Data:
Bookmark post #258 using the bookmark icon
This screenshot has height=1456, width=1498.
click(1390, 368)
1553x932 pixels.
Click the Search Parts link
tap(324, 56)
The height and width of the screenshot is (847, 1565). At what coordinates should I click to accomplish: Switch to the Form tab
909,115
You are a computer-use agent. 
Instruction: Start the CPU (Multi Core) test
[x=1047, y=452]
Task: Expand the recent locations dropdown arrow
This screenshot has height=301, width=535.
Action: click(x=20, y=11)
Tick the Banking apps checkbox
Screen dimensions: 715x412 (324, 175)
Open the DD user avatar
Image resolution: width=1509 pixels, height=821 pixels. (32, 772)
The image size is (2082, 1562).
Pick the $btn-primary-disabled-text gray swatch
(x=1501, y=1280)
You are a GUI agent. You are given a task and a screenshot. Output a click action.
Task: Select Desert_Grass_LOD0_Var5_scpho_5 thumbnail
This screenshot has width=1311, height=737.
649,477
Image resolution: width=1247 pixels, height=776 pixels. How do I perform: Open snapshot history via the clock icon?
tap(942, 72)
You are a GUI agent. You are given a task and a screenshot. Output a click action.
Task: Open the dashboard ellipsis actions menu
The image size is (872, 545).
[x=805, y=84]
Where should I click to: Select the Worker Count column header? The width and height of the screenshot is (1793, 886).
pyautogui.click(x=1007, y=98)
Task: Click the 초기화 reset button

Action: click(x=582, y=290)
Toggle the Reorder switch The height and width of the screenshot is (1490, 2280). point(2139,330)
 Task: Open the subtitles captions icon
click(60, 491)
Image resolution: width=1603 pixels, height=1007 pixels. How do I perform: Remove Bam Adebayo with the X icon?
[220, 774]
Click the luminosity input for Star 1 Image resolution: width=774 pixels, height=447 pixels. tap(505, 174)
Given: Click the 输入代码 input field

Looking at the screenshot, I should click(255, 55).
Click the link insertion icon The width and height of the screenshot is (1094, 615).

Prompt: A complete, exact transcription of the records is needed.

Response to this task:
Bookmark post #258 using the bookmark icon
This screenshot has height=1456, width=1498.
click(1390, 368)
1553x932 pixels.
Click the Search Parts link
tap(324, 56)
The height and width of the screenshot is (847, 1565). At what coordinates should I click to accomplish: Switch to the Form tab
909,115
You are a computer-use agent. 
Instruction: Start the CPU (Multi Core) test
[x=1047, y=452]
Task: Expand the recent locations dropdown arrow
This screenshot has height=301, width=535.
Action: click(x=20, y=11)
Tick the Banking apps checkbox
Screen dimensions: 715x412 (324, 175)
Open the DD user avatar
Image resolution: width=1509 pixels, height=821 pixels. (32, 772)
The image size is (2082, 1562).
Pick the $btn-primary-disabled-text gray swatch
(x=1501, y=1280)
You are a GUI agent. You are given a task and a screenshot. Output a click action.
Task: Select Desert_Grass_LOD0_Var5_scpho_5 thumbnail
This screenshot has width=1311, height=737.
649,477
Image resolution: width=1247 pixels, height=776 pixels. How do I perform: Open snapshot history via the clock icon?
tap(942, 72)
You are a GUI agent. You are given a task and a screenshot. Output a click action.
Task: Open the dashboard ellipsis actions menu
The image size is (872, 545).
[x=805, y=84]
Where should I click to: Select the Worker Count column header? The width and height of the screenshot is (1793, 886).
pyautogui.click(x=1007, y=98)
Task: Click the 초기화 reset button

Action: click(x=582, y=290)
Toggle the Reorder switch The height and width of the screenshot is (1490, 2280). point(2139,330)
 Task: Open the subtitles captions icon
click(60, 491)
Image resolution: width=1603 pixels, height=1007 pixels. How do I perform: Remove Bam Adebayo with the X icon?
[220, 774]
Click the luminosity input for Star 1 Image resolution: width=774 pixels, height=447 pixels. tap(505, 174)
Given: Click the 输入代码 input field

Looking at the screenshot, I should click(255, 55).
Click the link insertion icon The width and height of the screenshot is (1094, 615).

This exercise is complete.